▶ **RECORDS SHOWN**
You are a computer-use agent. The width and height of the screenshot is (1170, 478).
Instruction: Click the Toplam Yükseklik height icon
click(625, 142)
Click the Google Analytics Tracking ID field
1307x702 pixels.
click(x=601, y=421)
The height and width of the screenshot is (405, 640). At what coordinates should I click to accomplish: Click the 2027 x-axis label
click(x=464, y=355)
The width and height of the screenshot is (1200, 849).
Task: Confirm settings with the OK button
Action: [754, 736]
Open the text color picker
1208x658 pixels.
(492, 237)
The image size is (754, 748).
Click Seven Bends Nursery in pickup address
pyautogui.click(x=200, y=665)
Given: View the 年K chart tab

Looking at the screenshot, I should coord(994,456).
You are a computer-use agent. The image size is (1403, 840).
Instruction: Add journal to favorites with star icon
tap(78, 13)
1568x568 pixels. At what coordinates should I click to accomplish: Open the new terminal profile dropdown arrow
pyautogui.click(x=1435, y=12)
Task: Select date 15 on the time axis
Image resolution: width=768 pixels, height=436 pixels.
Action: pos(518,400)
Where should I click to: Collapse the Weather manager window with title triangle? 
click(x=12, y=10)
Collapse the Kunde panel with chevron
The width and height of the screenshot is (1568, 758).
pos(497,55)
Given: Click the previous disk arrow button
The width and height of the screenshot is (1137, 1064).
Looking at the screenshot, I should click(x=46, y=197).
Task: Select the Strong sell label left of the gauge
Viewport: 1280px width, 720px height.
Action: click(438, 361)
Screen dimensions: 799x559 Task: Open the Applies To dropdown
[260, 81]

▶ **PROBLEM TO SOLVE**
Beginning at the line with "Task: Select the" and ending at the last line of the entries, print every line exactly.

▶ **TASK RESPONSE**
Task: Select the Strong sell label left of the gauge
Viewport: 1280px width, 720px height.
Action: click(438, 361)
Screen dimensions: 799x559 Task: Open the Applies To dropdown
[260, 81]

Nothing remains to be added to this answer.